Free, that is -- here's something Stephen Elliott posted this week about writing for free.
Elliott -- "I think it's worth pointing out that people have always written for free for literary publications, or close enough to free that there's not really a difference. If you spend months on a short story, say six months on three short stories, and one of them gets picked up by McSweeney's and they give you $500, you're basically writing for free anyway. And if you're publishing in The Alaska Quarterly, or Zyzzyva, you're getting $50, or nothing."
On the face of it, placing stories in magazines only makes economic sense as a step towards publishing short story collections -- but short story collections are in any case unlikely to make money... yet even if we aren't in it for the money, we writers still think that what we do is worth money...
Elliott -- "I went through a period of publishing for free, and then a period of being insulted that people wanted my work for free, and then back into a period of writing for free. And then I started The Rumpus. But that middle part, where you think people owe you something for your art, is very uncomfortable... You're supposed to get paid for writing what other people want you to write, for being able to plug in and push out content, for widgeting. To only write what you want is a luxury."

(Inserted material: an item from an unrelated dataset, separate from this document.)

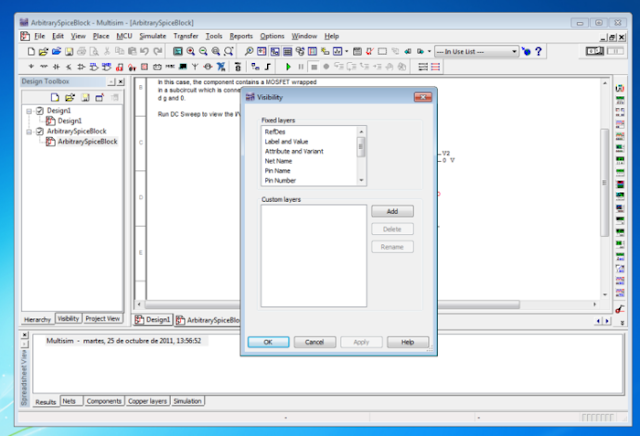Toggle the ArbitrarySpiceBlock project checkbox

[40, 131]
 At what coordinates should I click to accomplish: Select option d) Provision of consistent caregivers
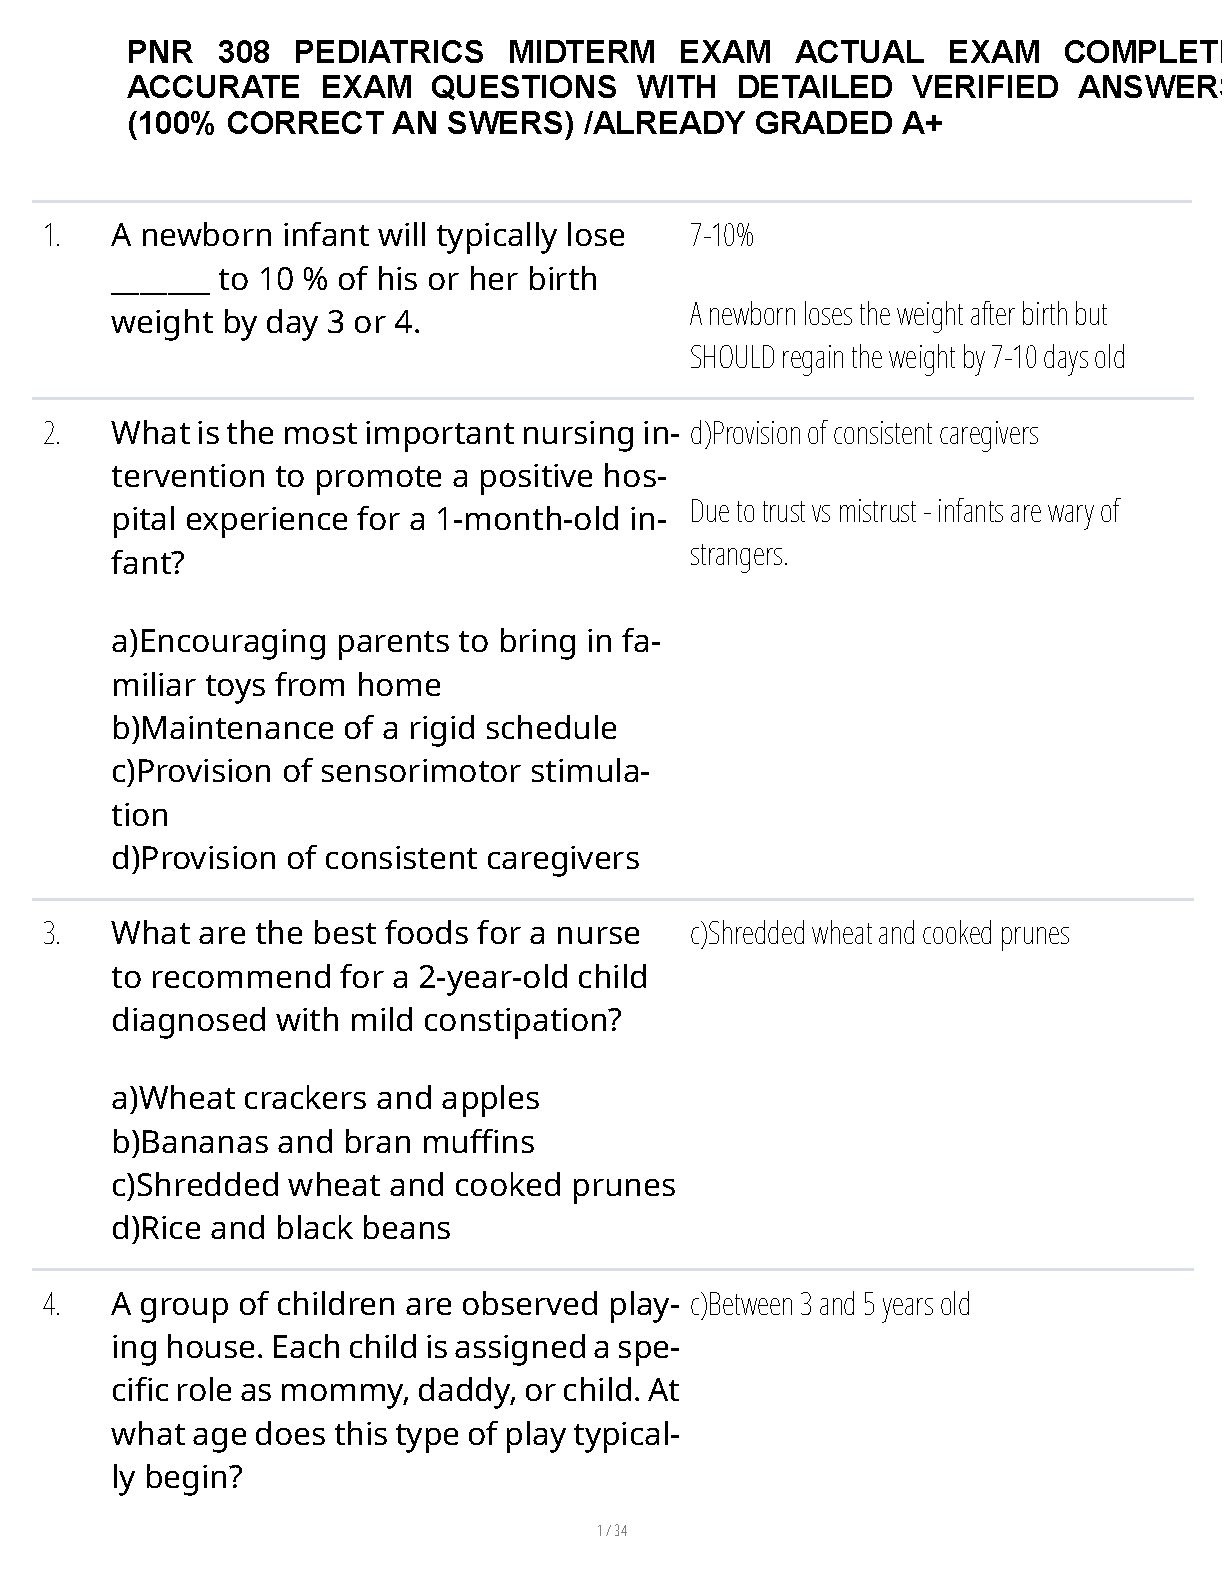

The explosion of free content that is the Internet has us all bewildered... we still half-suspect that if it's free it can't be good. We experience a lot of cognitive dissonance about this. What use would Poe have made of the Internet, given the chance? What use if any would Kafka have made? Is the writing I do for free a brilliant-or-perhaps-stupid way of promoting the writing I'm trying to sell? Or is it a way of transcending the capitalist system in my last few months before becoming homeless? And is blogging a luxury or a form of slavery?